🤖 AI Summary
Existing large language models (LLMs) exhibit limited scalability and adaptability to large-scale, heterogeneous curricular content in educational applications, and lack systematic frameworks for pedagogical quality assessment. Method: We propose the first multi-LLM agent dialogue framework tailored for procedural knowledge instruction, comprising coordinated Teacher, Learner, Interaction Manager, and Evaluator agents—integrated via prompt engineering, role-based simulation, and workflow control. Contribution/Results: We construct a large-scale instructional dataset spanning 17 disciplines, 727 topics, and over 110,000 dialogues, and design a three-dimensional evaluation protocol combining computational metrics, structured rubrics, and human assessment. Experiments demonstrate significant improvements in cross-disciplinary teaching effectiveness, interaction quality, and interpretability. All data and code are publicly released to advance AI4Education research.
📝 Abstract
Large language models (LLMs) have advanced virtual educators and learners, bridging NLP with AI4Education. Existing work often lacks scalability and fails to leverage diverse, large-scale course content, with limited frameworks for assessing pedagogic quality. To this end, we propose WikiHowAgent, a multi-agent workflow leveraging LLMs to simulate interactive teaching-learning conversations. It integrates teacher and learner agents, an interaction manager, and an evaluator to facilitate procedural learning and assess pedagogic quality.
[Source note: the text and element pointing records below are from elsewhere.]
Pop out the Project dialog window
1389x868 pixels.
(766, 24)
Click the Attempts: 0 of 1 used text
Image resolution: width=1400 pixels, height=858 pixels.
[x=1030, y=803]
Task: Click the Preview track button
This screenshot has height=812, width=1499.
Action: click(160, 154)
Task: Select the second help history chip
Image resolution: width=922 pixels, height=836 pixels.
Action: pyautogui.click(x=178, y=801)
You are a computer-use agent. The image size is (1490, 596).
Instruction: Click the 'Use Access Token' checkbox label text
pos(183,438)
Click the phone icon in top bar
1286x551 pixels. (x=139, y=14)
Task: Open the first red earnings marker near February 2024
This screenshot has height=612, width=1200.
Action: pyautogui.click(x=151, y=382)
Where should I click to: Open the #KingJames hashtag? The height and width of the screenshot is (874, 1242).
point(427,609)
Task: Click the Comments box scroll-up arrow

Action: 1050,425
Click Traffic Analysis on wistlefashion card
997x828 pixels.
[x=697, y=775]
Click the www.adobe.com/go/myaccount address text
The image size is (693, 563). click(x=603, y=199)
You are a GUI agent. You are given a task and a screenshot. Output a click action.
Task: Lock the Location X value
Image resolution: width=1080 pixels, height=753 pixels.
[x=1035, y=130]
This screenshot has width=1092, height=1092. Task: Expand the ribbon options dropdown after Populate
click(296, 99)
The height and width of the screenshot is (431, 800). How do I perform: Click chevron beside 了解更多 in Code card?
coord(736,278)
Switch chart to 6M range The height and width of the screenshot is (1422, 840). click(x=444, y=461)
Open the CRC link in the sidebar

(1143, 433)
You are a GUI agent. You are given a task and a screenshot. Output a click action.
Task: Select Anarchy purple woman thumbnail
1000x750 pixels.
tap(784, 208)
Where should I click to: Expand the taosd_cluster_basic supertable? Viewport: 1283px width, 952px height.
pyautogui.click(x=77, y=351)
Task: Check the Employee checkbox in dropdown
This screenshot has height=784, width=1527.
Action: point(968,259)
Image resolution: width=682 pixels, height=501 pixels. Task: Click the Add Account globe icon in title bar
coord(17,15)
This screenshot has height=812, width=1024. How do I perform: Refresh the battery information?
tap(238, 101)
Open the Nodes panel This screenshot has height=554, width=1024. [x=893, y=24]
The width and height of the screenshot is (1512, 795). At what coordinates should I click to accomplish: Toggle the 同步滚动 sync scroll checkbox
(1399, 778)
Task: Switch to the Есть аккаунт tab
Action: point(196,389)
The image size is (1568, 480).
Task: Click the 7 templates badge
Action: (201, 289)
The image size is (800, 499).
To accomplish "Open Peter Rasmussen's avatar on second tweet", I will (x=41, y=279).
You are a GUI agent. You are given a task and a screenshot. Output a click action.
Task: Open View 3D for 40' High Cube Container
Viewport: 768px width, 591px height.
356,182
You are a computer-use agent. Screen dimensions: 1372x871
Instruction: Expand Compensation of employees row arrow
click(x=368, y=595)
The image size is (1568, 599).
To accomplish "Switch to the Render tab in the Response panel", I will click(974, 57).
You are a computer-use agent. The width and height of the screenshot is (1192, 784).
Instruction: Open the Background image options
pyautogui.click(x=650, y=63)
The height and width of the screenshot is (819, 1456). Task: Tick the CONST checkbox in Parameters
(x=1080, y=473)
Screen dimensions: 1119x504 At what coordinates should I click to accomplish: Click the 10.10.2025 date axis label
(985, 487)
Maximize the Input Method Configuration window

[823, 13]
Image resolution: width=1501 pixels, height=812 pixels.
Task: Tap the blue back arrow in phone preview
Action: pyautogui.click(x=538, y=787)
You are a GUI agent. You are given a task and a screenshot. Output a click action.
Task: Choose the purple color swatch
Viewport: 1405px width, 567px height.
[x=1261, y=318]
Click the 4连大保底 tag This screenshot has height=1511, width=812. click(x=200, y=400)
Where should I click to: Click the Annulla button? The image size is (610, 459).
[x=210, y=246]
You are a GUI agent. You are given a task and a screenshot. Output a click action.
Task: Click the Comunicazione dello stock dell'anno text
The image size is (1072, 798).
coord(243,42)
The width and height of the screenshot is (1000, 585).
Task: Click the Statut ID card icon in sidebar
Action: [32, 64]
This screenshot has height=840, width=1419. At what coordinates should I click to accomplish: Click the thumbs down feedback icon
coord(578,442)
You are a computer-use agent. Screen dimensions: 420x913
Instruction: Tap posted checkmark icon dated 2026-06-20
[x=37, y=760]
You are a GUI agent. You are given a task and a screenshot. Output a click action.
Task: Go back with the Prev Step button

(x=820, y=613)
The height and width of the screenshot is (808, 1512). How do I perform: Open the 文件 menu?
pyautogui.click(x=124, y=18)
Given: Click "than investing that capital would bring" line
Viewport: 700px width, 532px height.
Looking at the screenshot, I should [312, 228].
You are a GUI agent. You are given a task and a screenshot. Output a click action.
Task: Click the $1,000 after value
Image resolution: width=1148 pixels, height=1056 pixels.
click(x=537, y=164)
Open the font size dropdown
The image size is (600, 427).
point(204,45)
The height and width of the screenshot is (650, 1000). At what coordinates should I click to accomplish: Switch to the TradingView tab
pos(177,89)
We introduce a dataset of 114,296 teacher-learner conversations grounded in 14,287 tutorials across 17 domains and 727 topics. Our evaluation protocol combines computational and rubric-based metrics with human judgment alignment. Results demonstrate the workflow's effectiveness in diverse setups, offering insights into LLM capabilities across domains. Our datasets and implementations are fully open-sourced.